Trevor Boal, Head of Telstra Broadcast Services, said, “From the moment NEP approached us about building the Telstra Distributed Production Network to support the Andrews Hubs, we shared their excitement about the enormous possibilities of broadcasting over IP.
“NEP had a clear vision of how distributed production could deliver an optimal commercial and practical outcome, and we wanted to be part of it. As our network capacity and reach continues to grow, it’s conceivable we could traverse global distances uncompressed in just a few years.”
Segar continued: “It’s exciting to think of the options and flexibility our technology offers to the industry.
“We chose to trial HD, however, we could just as easily have trialled 4K or HDR. Our IP and multi-format hub environment is agnostic to format or compression technologies.”
The 60 HD feeds (30 in both Sydney and Los Angeles) encompassed all the automation and control signals.
Resources, including replay, were fully shared between the two sites, with the replay operator in Los Angeles controlling servers at the Sydney Hub, where production took place.
Telstra provided the redundant 10 Gb +10 Gb trans-Pacific circuit as a natural extension of its Australia-wide Telstra Distributed Production Network (DPN).
VC-2 was used as the lightweight and ultra-low-latency compression technology because it adds no delay.
This makes high definition or UHD/4K over distance viable cost-wise, as there is no appreciable difference in delay compared to uncompressed video.
Round trip latency was only 136 milliseconds, less than 2 frames in each direction.
NEP says the trans-Pacific trial is just the start of an extensive program to trial other locations around the world, including Japan and the UK.

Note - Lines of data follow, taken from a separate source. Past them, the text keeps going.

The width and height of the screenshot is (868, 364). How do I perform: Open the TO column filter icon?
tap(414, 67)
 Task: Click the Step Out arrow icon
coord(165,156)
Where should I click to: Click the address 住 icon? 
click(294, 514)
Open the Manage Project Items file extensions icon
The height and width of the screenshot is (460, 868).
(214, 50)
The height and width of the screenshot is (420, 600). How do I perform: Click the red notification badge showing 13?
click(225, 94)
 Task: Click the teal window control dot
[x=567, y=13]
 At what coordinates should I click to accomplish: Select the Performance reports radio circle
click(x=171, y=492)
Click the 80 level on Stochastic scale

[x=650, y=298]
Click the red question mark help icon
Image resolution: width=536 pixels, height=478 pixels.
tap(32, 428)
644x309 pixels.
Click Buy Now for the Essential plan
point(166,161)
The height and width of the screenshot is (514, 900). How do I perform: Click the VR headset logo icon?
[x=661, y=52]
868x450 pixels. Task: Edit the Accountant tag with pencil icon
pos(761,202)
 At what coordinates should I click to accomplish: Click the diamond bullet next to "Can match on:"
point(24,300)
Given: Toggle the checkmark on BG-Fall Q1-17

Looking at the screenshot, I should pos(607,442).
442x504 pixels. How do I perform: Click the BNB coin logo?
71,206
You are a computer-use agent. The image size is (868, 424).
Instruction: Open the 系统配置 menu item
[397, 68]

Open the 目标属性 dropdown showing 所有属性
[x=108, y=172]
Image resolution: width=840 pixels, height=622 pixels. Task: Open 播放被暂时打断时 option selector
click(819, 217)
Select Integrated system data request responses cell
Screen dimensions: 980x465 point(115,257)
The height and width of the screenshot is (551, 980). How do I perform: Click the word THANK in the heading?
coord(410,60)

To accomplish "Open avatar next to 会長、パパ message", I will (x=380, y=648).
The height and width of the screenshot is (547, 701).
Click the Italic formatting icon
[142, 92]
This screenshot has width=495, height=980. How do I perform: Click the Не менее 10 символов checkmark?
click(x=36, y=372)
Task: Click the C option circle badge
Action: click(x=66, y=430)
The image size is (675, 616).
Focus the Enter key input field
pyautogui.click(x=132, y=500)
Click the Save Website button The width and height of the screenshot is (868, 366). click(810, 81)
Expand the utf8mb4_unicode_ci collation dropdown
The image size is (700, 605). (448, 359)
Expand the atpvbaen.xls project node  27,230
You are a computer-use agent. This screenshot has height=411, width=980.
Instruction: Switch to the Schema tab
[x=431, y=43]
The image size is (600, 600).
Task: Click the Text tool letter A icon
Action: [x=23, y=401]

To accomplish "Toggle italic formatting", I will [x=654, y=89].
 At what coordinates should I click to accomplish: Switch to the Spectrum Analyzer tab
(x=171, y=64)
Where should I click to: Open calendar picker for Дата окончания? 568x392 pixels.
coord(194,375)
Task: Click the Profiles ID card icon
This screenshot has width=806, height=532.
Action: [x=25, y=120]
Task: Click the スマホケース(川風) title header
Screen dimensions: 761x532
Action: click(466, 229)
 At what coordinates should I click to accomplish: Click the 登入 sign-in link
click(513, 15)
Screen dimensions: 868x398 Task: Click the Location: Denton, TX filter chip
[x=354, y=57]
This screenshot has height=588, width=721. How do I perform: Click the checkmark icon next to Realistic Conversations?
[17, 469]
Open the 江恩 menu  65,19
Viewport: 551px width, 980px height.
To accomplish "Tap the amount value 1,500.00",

The Andrews Hubs are touted as the most technically advanced facilities of their scale in the world. Using an internet protocol (IP) backbone and multi-format production capabilities, the Sydney and Melbourne Hubs enable multiple concurrent outside broadcasts. Remote production allows cameras and microphones to be located at the venue, with the majority of the production team based at the Hubs. There, central control facilities can accomodate up to six simultaneous events, connecting with 29 sporting venues via the Telstra Distributed Production Network. This creates considerable savings in crew travel time, as well as efficiencies arising from centralised and inter-Hub resource sharing for everything from equipment through to disaster recovery capabilities.